Longtemps considérée comme un acteur économique incontournable en Afrique, la France voit son empreinte commerciale s’éroder. La multiplication des accords bilatéraux avec d’autres partenaires, l’arrivée massive de capitaux non occidentaux et le repositionnement stratégique de plusieurs pays africains ont modifié les équilibres. De nombreuses industries dans lesquelles les entreprises françaises jouissaient d’un quasi-monopole – comme les infrastructures, la distribution d’énergie ou la transformation de matériaux – sont désormais ouvertes à la concurrence, notamment asiatique. Ce réajustement se nourrit d’une volonté croissante d’émancipation vis-à-vis des anciens schémas de dépendance économique et d’un intérêt pragmatique pour des alternatives jugées plus compétitives ou mieux adaptées aux attentes locales.
Coopération sino-algérienne : une montée en puissance
L’accord signé le 27 avril 2025 entre la société publique ANABIB et le groupe chinois Dofin Dour s’inscrit dans cette dynamique de recomposition des alliances industrielles. En combinant leurs compétences, les deux entités ambitionnent de moderniser des segments clés de l’industrie algérienne : les supports métalliques, les moules techniques et les procédés de galvanisation à chaud, indispensables pour renforcer la résistance des matériaux. La structure juridique retenue, un Groupement d’Intérêt Commun, permettra une mutualisation des ressources et une gestion conjointe des opérations, avec à la clé un renforcement des capacités locales.
Cette évolution reflète aussi une volonté de diversification des partenaires économiques à un moment où les relations entre Alger et Paris traversent une phase tendue.

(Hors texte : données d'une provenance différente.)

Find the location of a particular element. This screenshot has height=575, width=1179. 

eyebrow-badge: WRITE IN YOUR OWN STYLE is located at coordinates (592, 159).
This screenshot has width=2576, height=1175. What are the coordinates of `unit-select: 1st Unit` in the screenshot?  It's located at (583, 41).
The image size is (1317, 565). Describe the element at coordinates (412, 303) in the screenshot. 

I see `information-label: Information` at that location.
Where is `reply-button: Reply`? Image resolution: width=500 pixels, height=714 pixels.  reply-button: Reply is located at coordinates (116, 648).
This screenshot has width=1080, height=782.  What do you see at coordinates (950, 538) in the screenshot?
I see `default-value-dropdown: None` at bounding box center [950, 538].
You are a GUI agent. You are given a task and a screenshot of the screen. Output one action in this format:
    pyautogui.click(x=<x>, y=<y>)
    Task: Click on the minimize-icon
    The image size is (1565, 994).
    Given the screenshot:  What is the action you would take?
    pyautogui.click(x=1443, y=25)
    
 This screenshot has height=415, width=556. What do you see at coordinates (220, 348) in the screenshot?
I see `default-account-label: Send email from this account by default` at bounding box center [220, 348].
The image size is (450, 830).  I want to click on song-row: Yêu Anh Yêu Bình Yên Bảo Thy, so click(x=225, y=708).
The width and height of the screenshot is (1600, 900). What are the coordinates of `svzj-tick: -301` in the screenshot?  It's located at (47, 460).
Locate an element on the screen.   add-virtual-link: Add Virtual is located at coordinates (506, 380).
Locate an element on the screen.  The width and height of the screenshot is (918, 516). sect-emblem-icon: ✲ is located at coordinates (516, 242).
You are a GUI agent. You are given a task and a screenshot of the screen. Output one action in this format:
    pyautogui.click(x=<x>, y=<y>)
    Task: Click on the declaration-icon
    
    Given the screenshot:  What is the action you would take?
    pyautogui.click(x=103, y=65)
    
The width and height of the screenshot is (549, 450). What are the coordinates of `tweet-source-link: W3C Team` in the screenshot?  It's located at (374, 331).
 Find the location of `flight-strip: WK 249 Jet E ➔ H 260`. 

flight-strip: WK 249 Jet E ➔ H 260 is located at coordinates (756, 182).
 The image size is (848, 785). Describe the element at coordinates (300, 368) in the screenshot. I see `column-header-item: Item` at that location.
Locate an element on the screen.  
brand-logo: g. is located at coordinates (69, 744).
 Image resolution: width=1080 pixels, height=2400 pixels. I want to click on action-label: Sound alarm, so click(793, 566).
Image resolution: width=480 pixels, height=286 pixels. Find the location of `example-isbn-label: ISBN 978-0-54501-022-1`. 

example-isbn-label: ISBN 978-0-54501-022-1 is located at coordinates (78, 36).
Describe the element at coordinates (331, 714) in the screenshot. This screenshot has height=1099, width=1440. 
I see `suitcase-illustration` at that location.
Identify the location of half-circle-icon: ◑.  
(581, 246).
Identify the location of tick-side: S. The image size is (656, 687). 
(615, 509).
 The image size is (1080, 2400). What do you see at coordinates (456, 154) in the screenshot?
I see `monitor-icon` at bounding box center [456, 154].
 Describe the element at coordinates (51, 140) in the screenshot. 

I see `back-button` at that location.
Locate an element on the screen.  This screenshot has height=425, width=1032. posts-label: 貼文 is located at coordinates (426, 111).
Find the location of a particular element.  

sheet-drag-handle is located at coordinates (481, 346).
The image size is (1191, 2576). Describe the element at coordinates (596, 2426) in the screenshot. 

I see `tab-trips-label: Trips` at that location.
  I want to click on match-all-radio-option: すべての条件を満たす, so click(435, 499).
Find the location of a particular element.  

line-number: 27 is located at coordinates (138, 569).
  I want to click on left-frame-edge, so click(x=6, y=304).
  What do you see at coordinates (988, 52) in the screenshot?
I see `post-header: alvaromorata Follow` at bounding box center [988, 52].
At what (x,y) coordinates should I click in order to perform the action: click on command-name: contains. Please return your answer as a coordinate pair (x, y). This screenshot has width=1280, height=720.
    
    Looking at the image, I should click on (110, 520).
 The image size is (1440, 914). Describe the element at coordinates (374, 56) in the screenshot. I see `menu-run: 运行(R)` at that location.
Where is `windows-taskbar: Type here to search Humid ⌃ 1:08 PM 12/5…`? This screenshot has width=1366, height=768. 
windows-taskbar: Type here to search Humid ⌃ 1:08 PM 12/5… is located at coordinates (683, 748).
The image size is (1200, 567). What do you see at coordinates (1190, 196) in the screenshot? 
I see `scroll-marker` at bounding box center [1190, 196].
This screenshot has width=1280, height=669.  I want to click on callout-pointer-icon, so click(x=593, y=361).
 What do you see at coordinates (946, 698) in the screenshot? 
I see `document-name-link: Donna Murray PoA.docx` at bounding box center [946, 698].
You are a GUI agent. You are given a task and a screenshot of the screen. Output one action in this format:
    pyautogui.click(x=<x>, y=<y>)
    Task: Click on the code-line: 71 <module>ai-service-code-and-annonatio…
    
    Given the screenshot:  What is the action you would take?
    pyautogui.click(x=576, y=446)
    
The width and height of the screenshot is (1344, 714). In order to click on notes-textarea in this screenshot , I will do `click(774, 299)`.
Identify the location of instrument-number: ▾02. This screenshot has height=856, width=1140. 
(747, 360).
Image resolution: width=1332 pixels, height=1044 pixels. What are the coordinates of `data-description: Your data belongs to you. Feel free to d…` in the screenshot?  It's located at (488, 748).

Le désaccord autour de la gestion des flux migratoires, les critiques sur la politique mémorielle, et les différends sur la coopération sécuritaire ont alimenté une défiance persistante. Sur le plan industriel, cela se traduit par un net rétrécissement de la présence française dans des secteurs où elle était historiquement dominante, désormais remplacée par des alternatives venues d’Asie, notamment de Chine.
Rééquilibrage industriel et repositionnement stratégique
Ce partenariat sino-algérien ne se limite pas à une opération commerciale. Il s’insère dans une stratégie plus large de renforcement de l’autonomie industrielle, dans laquelle l’apport technologique chinois sert de levier pour développer des capacités nationales. Alors que les acteurs français fournissaient autrefois les équipements de référence pour les infrastructures métalliques, cette prérogative passe progressivement entre les mains d’acteurs chinois, dont les offres sont souvent jugées plus attractives en termes de coût, de flexibilité et de coopération technique.
L’accord marque un tournant significatif, non seulement pour l’Algérie mais aussi pour la région. Il témoigne de la capacité de Pékin à se positionner sur des marchés autrefois verrouillés, en répondant aux attentes locales en matière de développement et de souveraineté économique. Pour la France, cette perte de terrain dans un domaine aussi structurant que la transformation métallurgique illustre les limites d’un modèle d’influence hérité du passé. L’exemple algérien pourrait faire école et inspirer d’autres pays africains en quête de partenariats industriels plus équilibrés.